Although I think the UI is confusing and the underlying code rather vague in which side it will change, I suspect we’re stuck with the underlying code for awhile. A rewrite was attempted but it didn’t emerge.

The most dangerous scenario I know of is when people retrieve an older database from somewhere (perhaps an image backup) then repair, resulting in the inconsistency being “fixed” by trying to delete unknown newer information from the destination. My fix proposal is here, but isn’t getting discussions.

Ultimately Duplicati very much encourages volunteers in development and all areas, but there are few.
This severely limits how much progress can be made in doing new features or even UX improvement.

That is more or less what I did that got me started looking for answers.

I’ve been using Duplicati since 2017 to back up two critical folders (in separate configurations) to some spare space I have on my web hosting account. They’re small folders (Source: 7.23 GB / Backup: 8.04 GB / 412 Versions and Source: 9.96 GB / Backup: 10.69 GB / 206 Versions), so I keep unlimited history; easier than trying to figure out what I need to save “just in case.”

Earlier this year I opened an account with rsync.net so I could store some larger backups. I decided a few days ago that it would make sense to duplicate the folders on my web hosting account on rsync.net as well. As rsync.net makes it possible to run rclone, I was able to copy the backup folders easily. I run Duplicati backups nightly, and these two normally take less than five minutes each to complete, so I just planned to create two new backup jobs pointing to the same local folders but different remote folders.

I looked for a “new copy of backup configuration” option; since I didn’t see it, and I knew what was in those configurations, I just created new backup configurations pointing to the new remote folders and the same local folders. I considered finding and copying the local databases, but I wasn’t certain that was OK — I figured they might contain information specific to a given configuration, and something might get crossed up.

Well, I guess creating a new configuration created a new, empty database… or else I did something else that I don’t remember. In any case, I ran “Repair” thinking (as the text on the page implies) that would synchronize the local database with the remote folder. Instead, it deleted all but, I think, four dlist files in the remote folder.

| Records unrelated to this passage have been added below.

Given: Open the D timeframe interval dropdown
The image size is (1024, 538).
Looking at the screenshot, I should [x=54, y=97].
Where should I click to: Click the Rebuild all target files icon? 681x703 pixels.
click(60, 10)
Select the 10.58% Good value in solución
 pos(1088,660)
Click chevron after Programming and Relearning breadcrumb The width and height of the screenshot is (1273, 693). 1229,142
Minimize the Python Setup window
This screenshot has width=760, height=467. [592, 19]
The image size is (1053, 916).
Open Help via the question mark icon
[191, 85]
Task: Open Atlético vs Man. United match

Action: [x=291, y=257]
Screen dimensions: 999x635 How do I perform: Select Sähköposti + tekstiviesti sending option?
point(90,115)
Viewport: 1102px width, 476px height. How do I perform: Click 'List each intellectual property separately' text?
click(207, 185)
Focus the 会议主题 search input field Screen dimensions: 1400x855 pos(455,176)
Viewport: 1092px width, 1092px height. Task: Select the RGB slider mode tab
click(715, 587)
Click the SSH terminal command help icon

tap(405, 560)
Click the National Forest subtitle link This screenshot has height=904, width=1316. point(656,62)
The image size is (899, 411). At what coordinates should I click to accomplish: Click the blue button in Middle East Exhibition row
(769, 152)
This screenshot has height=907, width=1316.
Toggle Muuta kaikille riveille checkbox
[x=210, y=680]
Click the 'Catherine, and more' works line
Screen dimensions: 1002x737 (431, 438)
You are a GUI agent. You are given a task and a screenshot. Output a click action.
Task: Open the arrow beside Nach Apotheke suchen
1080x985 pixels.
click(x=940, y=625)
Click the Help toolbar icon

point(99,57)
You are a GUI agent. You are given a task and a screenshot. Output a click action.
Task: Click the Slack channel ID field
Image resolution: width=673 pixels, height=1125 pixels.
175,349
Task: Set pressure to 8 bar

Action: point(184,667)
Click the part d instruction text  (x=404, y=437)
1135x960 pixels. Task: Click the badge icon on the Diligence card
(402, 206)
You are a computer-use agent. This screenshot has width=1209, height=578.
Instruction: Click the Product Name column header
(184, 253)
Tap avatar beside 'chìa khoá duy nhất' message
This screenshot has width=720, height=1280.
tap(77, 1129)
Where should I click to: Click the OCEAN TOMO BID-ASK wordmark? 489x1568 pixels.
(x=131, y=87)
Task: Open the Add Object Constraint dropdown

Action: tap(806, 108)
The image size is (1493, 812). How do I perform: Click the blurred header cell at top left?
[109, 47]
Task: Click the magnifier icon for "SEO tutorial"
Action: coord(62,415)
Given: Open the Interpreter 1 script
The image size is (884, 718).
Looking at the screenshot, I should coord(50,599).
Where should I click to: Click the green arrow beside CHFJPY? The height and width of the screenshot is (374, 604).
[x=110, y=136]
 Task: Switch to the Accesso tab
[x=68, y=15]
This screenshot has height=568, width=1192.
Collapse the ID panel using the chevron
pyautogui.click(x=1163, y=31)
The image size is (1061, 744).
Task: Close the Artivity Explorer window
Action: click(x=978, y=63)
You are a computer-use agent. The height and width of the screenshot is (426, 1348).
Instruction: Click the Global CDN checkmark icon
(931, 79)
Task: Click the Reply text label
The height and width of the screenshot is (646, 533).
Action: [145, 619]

Fortunately, since this was a copy of the remote folder on my web host, no harm was done — but it doesn’t make me happy to think how easily I could have done that to a backup set without a duplicate. I copied again, and this time for each configuration I did a Delete of the local database and then immediately attempted Repair. That appears to have worked. (There is something wrong with one of the two backup sets; I can successfully restore the most recent version of the data from it, but there were error messages when recreating the database. I haven’t yet been able to decode what they mean — I assume some of my history is lost, but I have no idea yet how to figure out what is missing or damaged. I’ve verified with rclone check that the rsync.net remote folder is an exact copy of the remote folder on my web host, so I know that wasn’t the problem. Whatever is wrong is wrong in my original copy as well.)

I very much concur with the original poster in that thread: however it needs to work, it shouldn’t work the way it does now. I see the sense of your idea of a heuristic that blocks likely bad use, but I really think the problem is simpler than that.

The more I think about it, I’m trying to figure out under what conditions a “repair” (that is not a “recreate”) will ever do what a user would want it to do. Also — especially given that repair is being run because there’s a problem, and it’s never far from likely that things won’t go quite as expected — why on Earth is repair deleting potentially unrecoverable data, instead of moving those files to a subfolder of the remote folder, from which they can then be deleted if all goes well, or recovered if it doesn’t?